Terulang kembali kebijakan yang sudah dipublish dan ternyata bertolak belakang dengan kenyataan. Sebelumnya kebijakan miras yang sudah diumumkan tapi ditarik kembali karena banyak keluhan. Pemerintah pun sudah menyatakan mencintai produk dalam negeri dan membenci produk luar negeri, tapi nyatanya mengimpor beras tetap dilaksanakan.

Kebijakan tersebut bagaikan tarian poco-poco, maju mundur, bolak balik, membuat rakyat bingung dalam ketidakpastian saat harus mengikuti kebijaksanaan pemerintah  mengatur regulasi perekonomian.

Bayangkan saja, disaat Jokowi menyatakan mencintai produk dalam negeri, beras impor lebih dipilih dari pada beras lokal. Bahkan, wacana impor kembali mencuat. Sebanyak 1 juta-1,5 juta ton beras akan diimpor dalam waktu dekat ini.

Tentu maraknya kebijakan impor mengakibatkan dampak negatif bagi petani. Padahal kondisi potensi kekayaan, lahan yang subur, serta musim panen yang sedang berlimpah, sangat mendukung terwujudnya ketahanan pangan. Semua itu terkalahkan dengan hasrat masifnya impor pangan, yang didukung oleh perpres. Sektor ekonomi berfokus pada pasar bebas apalagi ditunjang dengan peraturan presiden yang mempermudah laju sektor impor, alhasil penguasa yang hadir hanya fasilitator yang menerima agreement perdagangan bebas.

Beras akan tetap impor, harga beras jatuh akibat persaingan tidak sehat antara beras lokal dan beras luar negeri. Maka, perekonomian petani makin jatuh. Kebijakan impor ini membuat petani menjerit. Atas pesanan siapakah impor ini dilakukan?

Yang sangat membingungkan, mengapa kebijakan yang diambil terkesan tumpang tindih. Bulog selaku lembaga stok beras menyatakan persediaan beras dalam kondisi aman untuk beberapa tahun ke depan dan juga gudang penyimpanan beras tidak akan bisa menampung beras impor yang akan hadir atas kebijakan yang dibuat.

Tidakkah terpikirkan, apabila stok beras berlebihan akan menyebabkan beras akan berkutu dan membusuk? Sirkulasi yang tidak seimbang antara demand dan supply serta ruang simpan beras yang terbatas. Bila beras berkualitas rendah seperti ini dikirim ke rakyat sebagai sumbangan bansos raskin, sudah otomatis dicomplain rakyat... Inilah salah satu efeknya melanggar basa basi benci produk luar negeri.
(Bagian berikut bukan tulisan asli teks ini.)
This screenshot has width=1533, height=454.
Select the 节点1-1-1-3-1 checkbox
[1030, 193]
Presiden Jokowi gaungkan benci produk luar negeri, seriuskah? Ternyata tidak. Semua  yang dilakukannya tampak hanya retorika politik guna memikat hati rakyat. Faktanya, impor terus berlangsung dalam jumlah besar di sektor vital strategis dan hanya menguntungkan pihak oligarki.
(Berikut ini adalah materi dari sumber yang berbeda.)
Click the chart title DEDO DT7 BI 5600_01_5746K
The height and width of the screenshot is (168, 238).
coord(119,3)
Sistem yang menyediakan peluang bagi para spekulan yang menguasai hajat pangan dan pertanian, distribusi serta konsumsi. Di sini tergambar patokan negara kapitalisme adalah materi dan kebebasan. Bagaimana dengan pihak rakyat khususnya para petani sudah pasti harus menerima harga jual beras yang anjlok... Sungguh miris.. Lelah yang hanya terbalaskan dengan kekecewaan.

Seruan benci produk luar negeri juga tidak diimbangi dengan peta jalan yang sungguh-sungguh bisa memandirikan kemampuan dalam negeri. Buatlah rakyat mencintai produk lokal, jangan membuat rakyat menjadi produk gagal.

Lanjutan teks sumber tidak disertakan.